Okuma metni
========
OOOO MAĞAZACILIK MI?

     Her işte çalışın!
     Bakın bunu ben söyleyebiliyorsam, inanın. Eskiden ayyyy o iş de neymiş, o işi yapamam, o kadarcık para için o iş yapılır mı diye o kadar çok düşündüm ki. Çünkü gerçekçi bakış oydu. O kadarcık paralar için o kadar çok çalışılır mı? Üstelik üniversite okumuş, mezun olmuş, kendi istediği alanda çalışıp, gelişip, kendi geleceğini kurmayı düşünen biri olarak. Ama o işler öyle olmuyormuş efenim.

     2 sene boyunca (evet İKİ!) iş aradığımı biliyorsunuz. Aslında çok seçici de davranmadım, ne gördüysem başvurdum, kim çağırdıysa görüşmeye gittim. Bir ara barda, cafe de çalışmak da istedim ama vazgeçtim. Zara'ya başvurdum, görüşmeye gittim ama büyük ihtimal PİİREZENTABIL olmadığımdan dönüş yapmadılar. Yani aslında kafam da "o iş yapılır mı" düşüncesi varken bile denedim tüm şanslarımı. Sonra?
  
     Sonra bir telefon geldi, büyüüüüüüüük bir giyim firması, destek ekip için ihtiyaç var görüşmeye gelebilir misiniz, dedi. O sıralar Funofis'te çalışıyordum ve homeoffice rahatlığımın dışında haftasonlarım da boş olduğu için neden çalışmayayım ki dedim. Tabi aklımdan geçen, ya orada iş bulursam, düşüncesi.. Görüşmeye gittim, belgeleri hazırladım veeeee Satış Destek Ekip üyesi olarak işe başladım. Önce 3 gün çalıştım. Acemiliğimin dibini yaşadım ama oldukça da keyif aldım ve bir şeyler öğrendiğimi hissettim. Sağolsunlar beni sevmiş olacaklar ki, bir hafta sonra 3 gün daha çalışmaya gittim. Ve en son yılbaşı indirim zamanı 10 gün mağazada çalıştım. Bayağ o beden sorduğunuz, bozduğunuz kıyafetleri katlayan ve kabinden elinde 63416562 parça kıyafetle çıkan insanlardan biriydim. Keşke siz de gelseydiniz de görüşseydik! 😊


     Neden her işte çalışın dediğim kısmı da burada geliyor. Çok spesifik anılarıma henüz dalmadan genel bir değerlendirme yaparak anlatmak istiyorum. Modern işçi sınıfı sayılır mağaza çalışanları. Çoğunluğu asgari maaş+prim ile çalışıyor ve inanın o primi elde etmek için her şeyi yapıyorlar. Bunu sadece iyi olarak söylemiyorum yalnız. Gerçekten "her şeyi" yapıyorlar. E biraz haklılar, biraz da haksız. Prim sayesinde düzgün bir para alabiliyorlar. Sonuçta gençler değil, evli çocuklu insanlar da çalışıyor.
     Çok şey öğrendim dedim ya, çok şeye şaşırdım ve çok şeyi de anlamlandırmaya çalıştım aynı zamanda.
========
Çıkarılan veriler

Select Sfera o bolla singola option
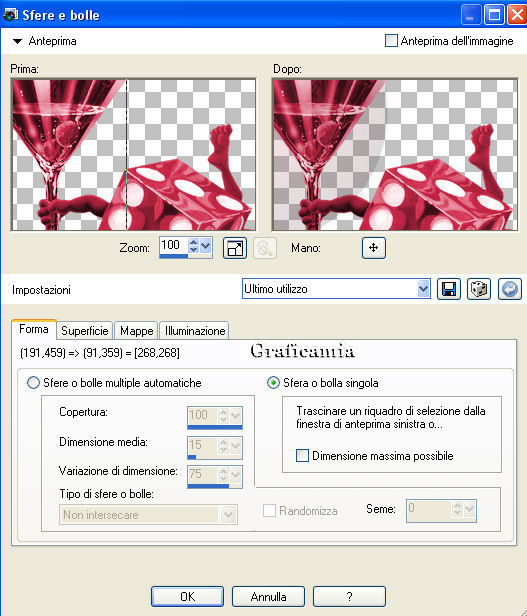Image resolution: width=527 pixels, height=616 pixels. click(273, 382)
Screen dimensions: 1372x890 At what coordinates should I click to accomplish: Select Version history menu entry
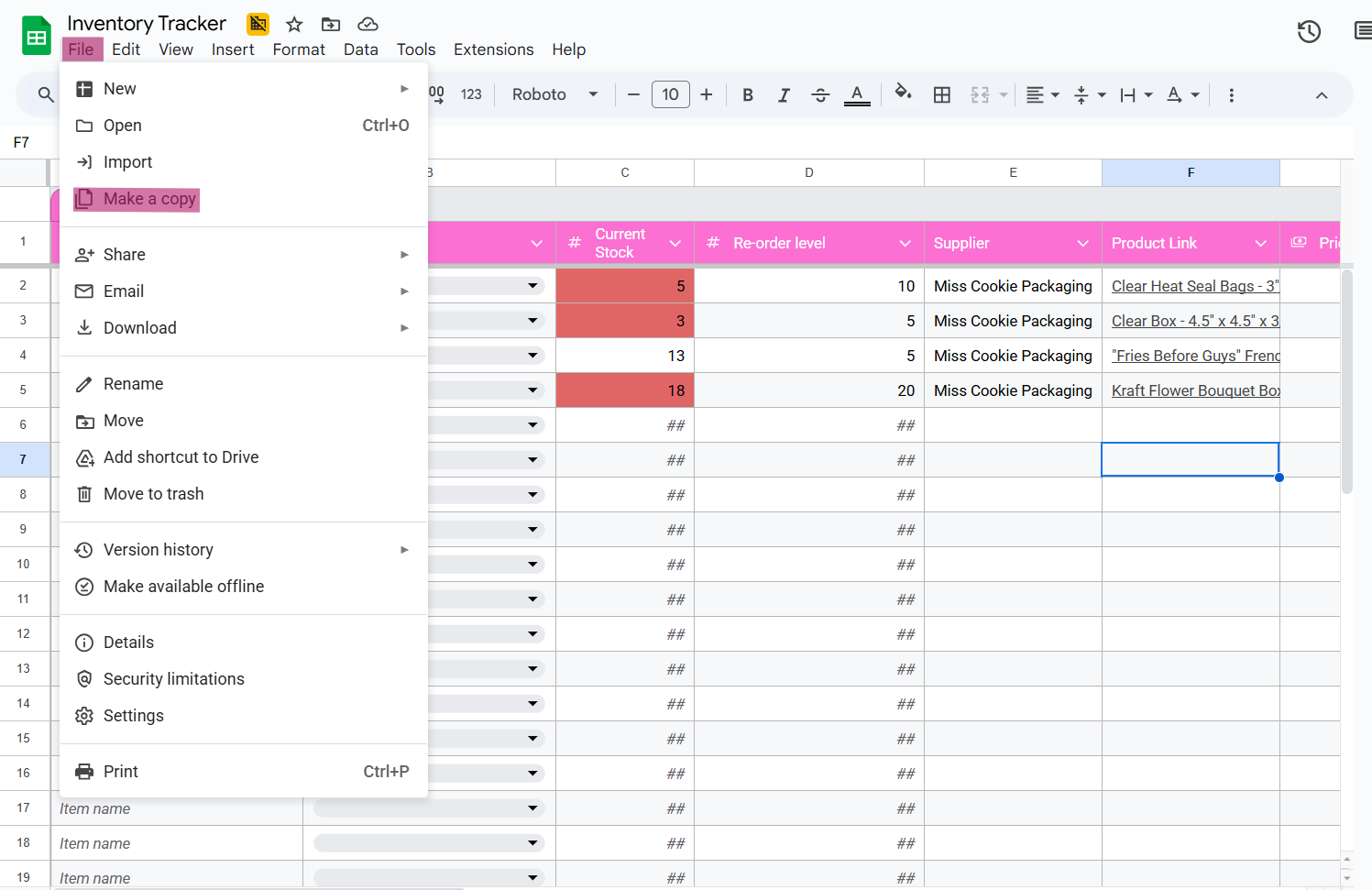click(159, 550)
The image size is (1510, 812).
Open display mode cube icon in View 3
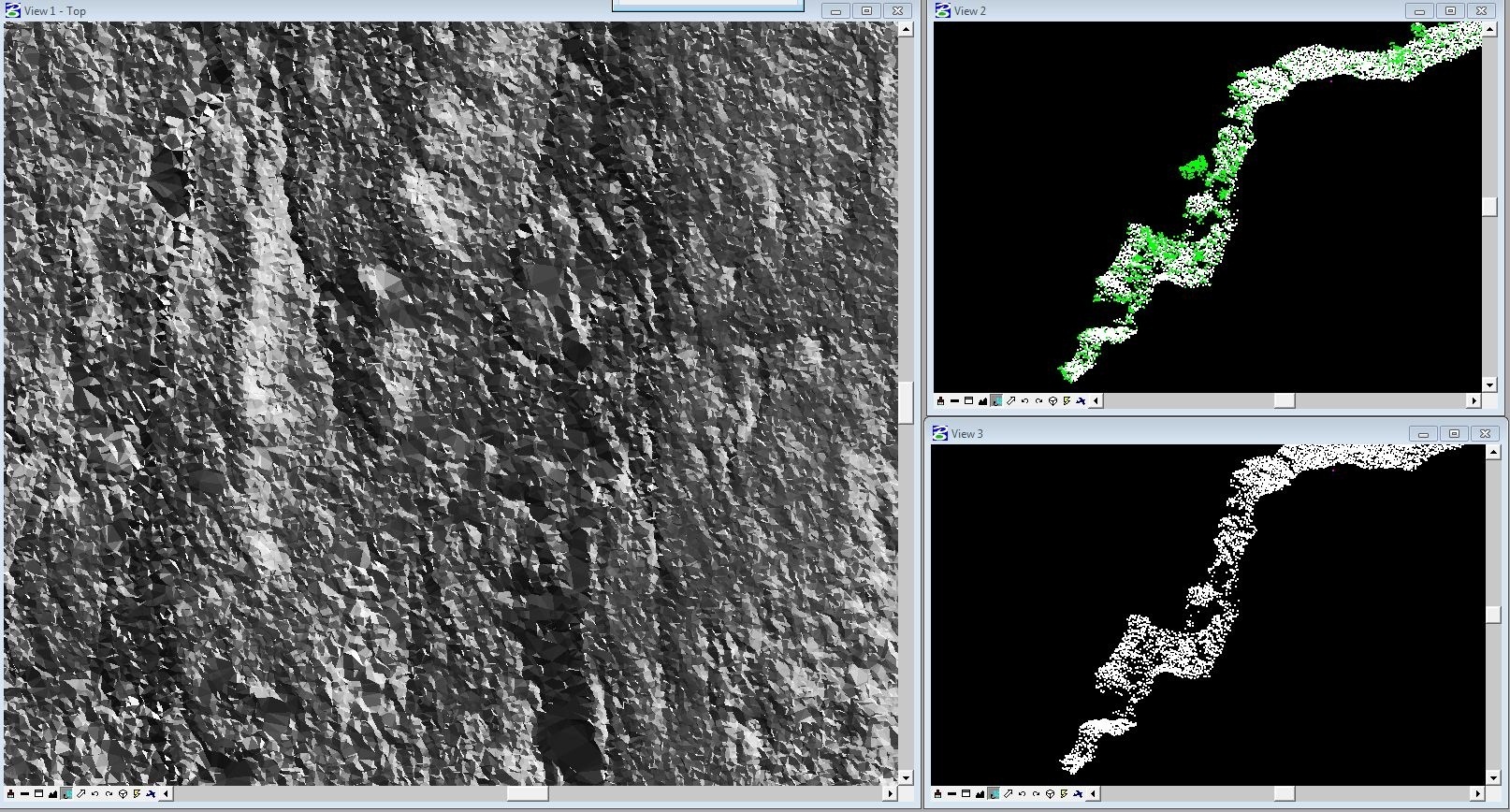click(1050, 794)
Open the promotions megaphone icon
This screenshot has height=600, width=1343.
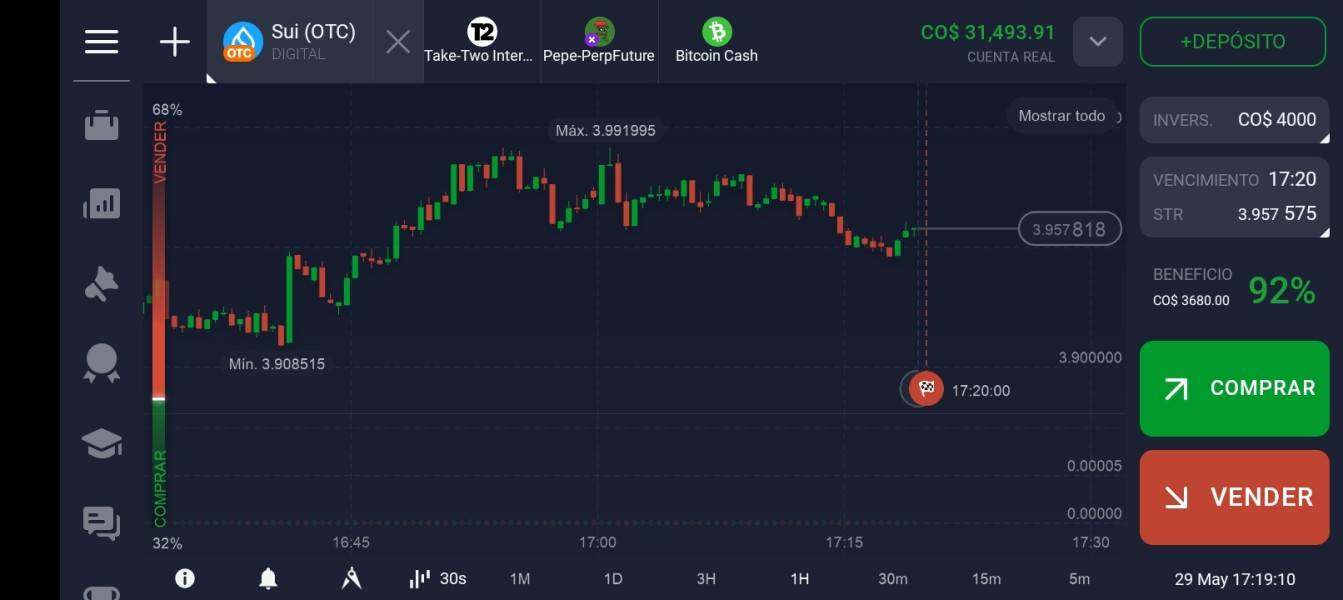click(x=101, y=284)
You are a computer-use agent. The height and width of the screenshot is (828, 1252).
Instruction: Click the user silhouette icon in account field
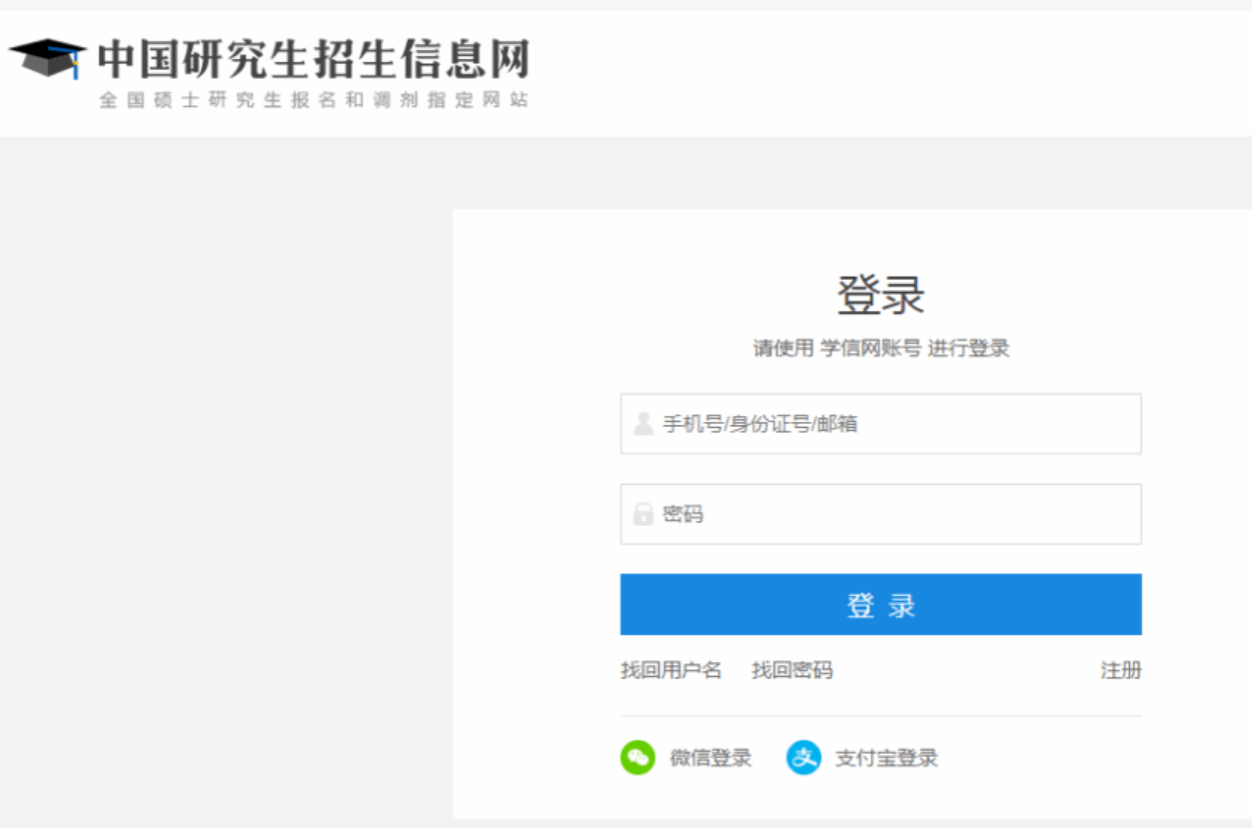[643, 424]
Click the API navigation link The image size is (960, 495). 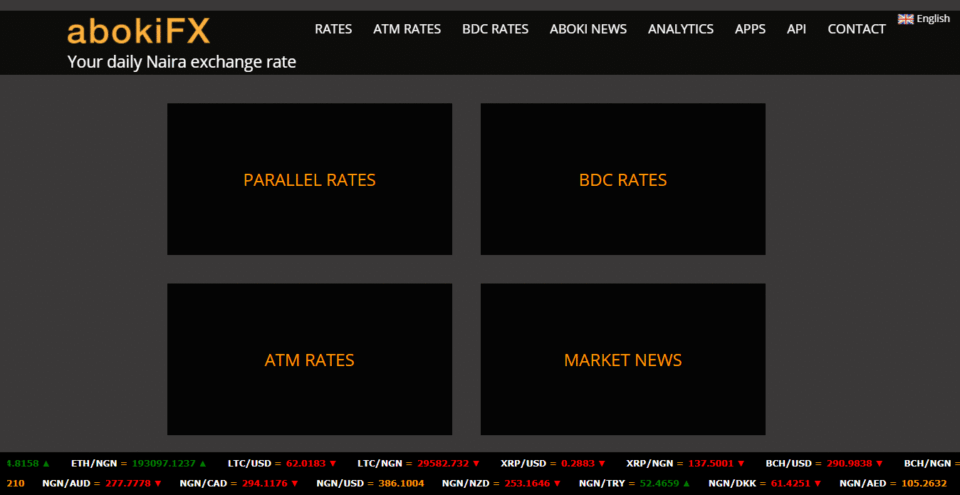point(796,29)
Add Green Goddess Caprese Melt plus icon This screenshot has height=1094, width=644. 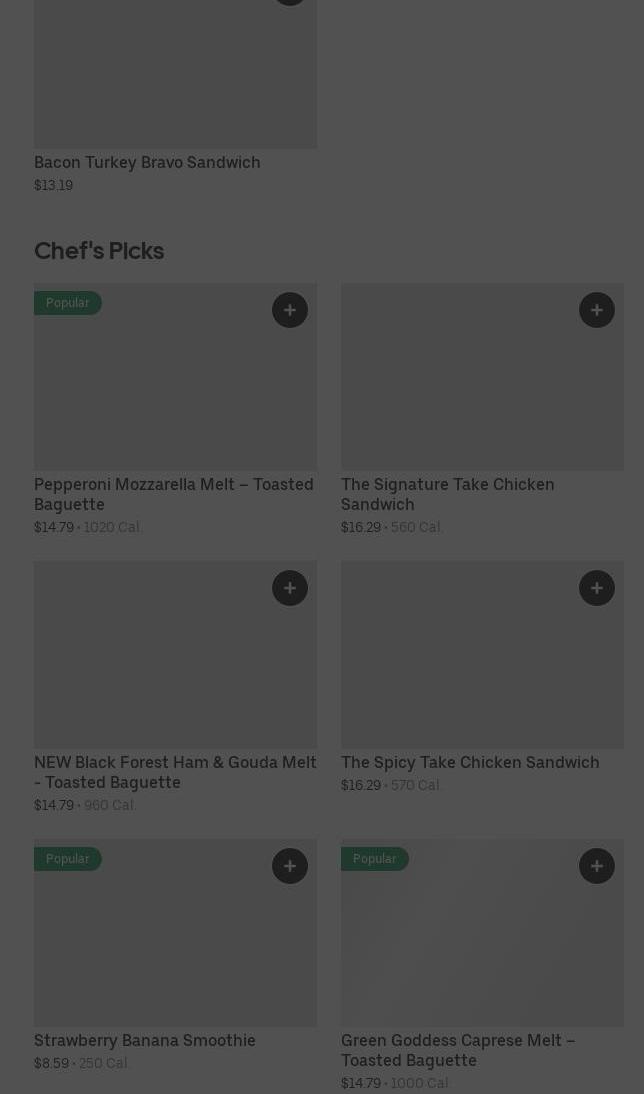(x=597, y=866)
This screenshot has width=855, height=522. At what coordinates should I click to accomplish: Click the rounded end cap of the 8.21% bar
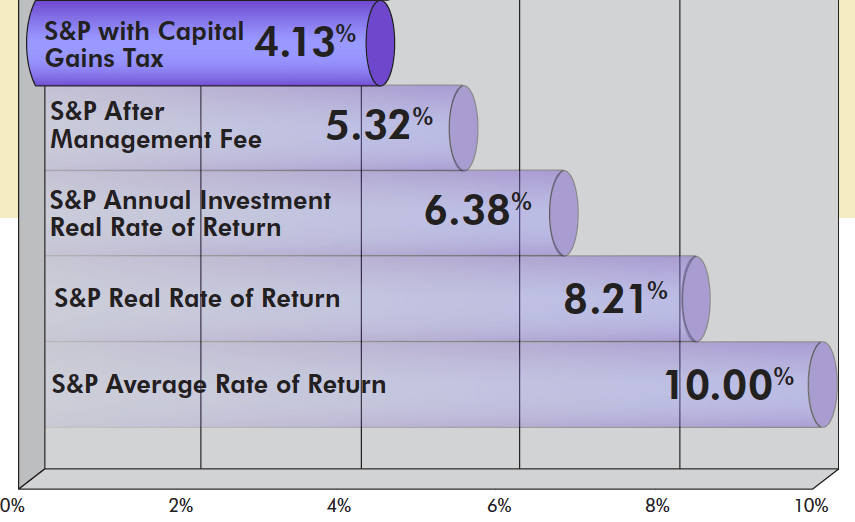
========
Görev 1
Okuma metnindeki "Sonra bir telefon geldi" diye başlayan paragrafı, ana bilgilerini koruyarak madde madde yeniden yazınız.
Görev 2
Mağaza çalışanlığını anlatan okuma metnini, son cümlesinden sonra gelecek bölümü yazarak sürdürünüz.
Materyal, okuma metniyle ilgili değildir.

Beklenen çıktı 1
- Büyük bir giyim firması telefonla arayıp destek ekibi için görüşmeye çağırdı.
- O sırada Funofis'te evden çalışıyordum ve hafta sonlarım boştu; orada iş bulabileceğimi de düşündüm.
- Görüşmeye gittim, belgeleri hazırladım ve Satış Destek Ekip üyesi olarak işe başladım.
- İlk 3 günde acemilik çektim ama keyif aldım ve bir şeyler öğrendiğimi hissettim.
- Bir hafta sonra 3 gün daha çalıştım.
- Son olarak yılbaşı indirimi döneminde mağazada 10 gün çalıştım.
- Bu dönemde müşterilerin beden sorduğu ve dağıttığı kıyafetleri katlayan çalışanlardan biriydim.

Beklenen çıktı 2
"Title"ınız değiştiği anda insanların size bakışının değişmesi çok enteresan gelmişti mesela bana. Sırf "mağaza çalışanı" olduğunuz için elindeki 3 kuruşla sizi satın aldığını zannedip, size köle gibi davranan insanlar mı dersiniz, saçma sapan seylere kızanlar mı, yoksa sizi aşağılayabileceğine kendini inandırmış terbiyesizler mi dersiniz, hepsini görebileceğiniz mükemmel bir ortam.
Üniversite mezunuyum, dediğimde çok bişi başarmışım gibi beni yücelten çalışma arkadaşlarımı da görünce şaşırmıştım bayağ. Belki üniversite okumamışlardı ama inanın çok fazla şey biliyorlardı. Onlar benden değil ben onlardan çok şey öğrendim.
İyi insanlar da gördün. Müşteri gibi müşteri, insan gibi insan olan. İşimizin bu olmasına rağmen "Sizi de çok yorduk kusura bakmayın." diyen tatlış insanlar da.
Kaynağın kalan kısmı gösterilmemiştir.